Photo : Émilie Deschênes, Pointe-à-Callières, cité d'architecture et d'histoire de Montréal

Du champagne en Nouvelle-France

Une bouteille de mousseux a été retrouvée sur le site du Palais-de-l’Intendant, à Québec. Preuve que les notables locaux apprécient depuis des siècles les produits importés d’Europe !

Ah ! Le son d’un champagne qu’on débouche ! Ce signal de plaisir retentit au pays depuis l’époque de la Nouvelle-France. Voilà ce que révèle un artéfact mis au jour en 2004 sur le site du Palais-de-l’Intendant, à Québec. La bouteille en verre, qui aurait contenu du vin mousseux, témoigne des luxes que pouvait s’offrir l’élite coloniale au XVIIIe siècle.

Ce modèle appartient au type « pot de fleurs », qui apparaît en France vers 1730. Mesurant 23,5 cm de hauteur et 9 cm de diamètre à la base, il est plus court et bombé que son équivalent moderne. Il résiste bien aux pressions causées par l’effervescence. Conservé à l’horizontale, il garde humide le liège qui ferme son ouverture, ce qui empêche le nectar de s’oxyder au contact de l’air. Enfin, un muselet maintient en place le bouchon, prêt à sauter pour ravir les festoyeurs. Des encoches sont visibles sur la bague entourant le goulot.

On peut voir des bouteilles de ce genre (et un bouchon en vol !) dans Le Déjeuner d’huîtres, un tableau de Jean-François de Troy peint en 1735 et conservé au musée Condé, à Chantilly. Le champagne s’impose auprès de la noblesse française dès l’époque du régent Philippe d’Orléans, qui décède en 1723.

Malgré sa simplicité, l’objet constitue à l’époque un exploit technique. Le vin mousseux naît tout naturellement en Champagne : la fermentation dans les fûts, interrompue par le froid hivernal, reprend au printemps, entraînant ainsi la production de gaz carbonique. Au milieu du XVIIe siècle, dom Pierre Pérignon — ou l’un de ses contemporains, selon les sources — élabore la méthode champenoise, qui implique une seconde fermentation en bouteille. Or, les bulles font souvent éclater les flacons et sauter les bouchons… Il faut près de 100 ans d’expérimentation pour créer un récipient apte à les contenir.

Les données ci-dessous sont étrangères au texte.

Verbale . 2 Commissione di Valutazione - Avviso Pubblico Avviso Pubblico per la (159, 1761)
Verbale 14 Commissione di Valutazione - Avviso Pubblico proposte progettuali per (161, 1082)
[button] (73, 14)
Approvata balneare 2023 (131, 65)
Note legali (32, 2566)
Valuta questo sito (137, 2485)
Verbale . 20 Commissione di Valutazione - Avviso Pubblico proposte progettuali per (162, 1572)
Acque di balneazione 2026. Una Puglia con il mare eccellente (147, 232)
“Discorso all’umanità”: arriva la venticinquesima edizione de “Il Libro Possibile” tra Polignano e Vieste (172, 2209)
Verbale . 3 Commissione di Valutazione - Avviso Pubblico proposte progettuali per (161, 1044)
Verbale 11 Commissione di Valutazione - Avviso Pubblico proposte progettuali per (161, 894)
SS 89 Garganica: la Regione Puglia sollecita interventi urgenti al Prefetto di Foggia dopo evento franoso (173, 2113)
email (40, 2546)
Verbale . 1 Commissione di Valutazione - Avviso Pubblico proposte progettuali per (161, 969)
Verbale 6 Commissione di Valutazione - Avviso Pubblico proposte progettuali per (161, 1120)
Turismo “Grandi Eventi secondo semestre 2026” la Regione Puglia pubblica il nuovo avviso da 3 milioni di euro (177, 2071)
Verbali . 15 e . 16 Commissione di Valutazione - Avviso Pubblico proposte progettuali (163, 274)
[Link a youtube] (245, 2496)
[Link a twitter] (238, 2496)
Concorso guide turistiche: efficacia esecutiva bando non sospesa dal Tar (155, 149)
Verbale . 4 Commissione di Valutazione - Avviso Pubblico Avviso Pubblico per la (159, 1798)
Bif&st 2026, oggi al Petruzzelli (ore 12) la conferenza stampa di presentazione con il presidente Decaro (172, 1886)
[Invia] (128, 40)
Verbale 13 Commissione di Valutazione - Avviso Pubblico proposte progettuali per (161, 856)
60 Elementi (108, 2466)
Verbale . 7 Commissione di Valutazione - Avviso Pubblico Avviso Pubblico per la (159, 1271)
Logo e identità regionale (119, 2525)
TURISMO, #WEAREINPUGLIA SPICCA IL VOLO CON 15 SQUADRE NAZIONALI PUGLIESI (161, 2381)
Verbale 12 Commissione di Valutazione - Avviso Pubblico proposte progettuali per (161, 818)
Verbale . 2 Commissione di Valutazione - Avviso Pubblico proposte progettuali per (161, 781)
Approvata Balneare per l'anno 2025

Une partie de la solution vient d’Angleterre. Ne produisant plus de vin depuis le XVIe siècle, le pays s’en procure en fût partout en Europe, notamment en France. Alors que les verreries françaises sont chauffées au bois, ce qui donne un matériau de qualité médiocre, les fabriques anglaises carburent au charbon et confectionnent des contenants au verre noir, épais et résistant. Les Anglais prennent donc l’habitude de faire vieillir l’alcool en bouteille, ce qui lui permet de se bonifier durant l’entreposage et, dans le cas du mousseux, de bien refermenter. Cette méthode développée dans la seconde moitié du XVIIe siècle se répand ensuite sur le continent. Elle contribue à dynamiser le commerce du champagne.

L’engouement pour ce produit gagne tôt les rives du Saint-Laurent. La bouteille française montrée ici a sans doute servi à régaler la tablée d’un intendant de Québec, possiblement Gilles Hocquart, en poste de 1729 à 1748. Elle a été récupérée entière dans les latrines du second palais, parmi des artéfacts datant entre 1722 et 1768. Elle repose aujourd’hui dans la Réserve d’archéologie du Québec. ◆

Paul-Gaston L’Anglais est archéologue spécialisé en culture matérielle.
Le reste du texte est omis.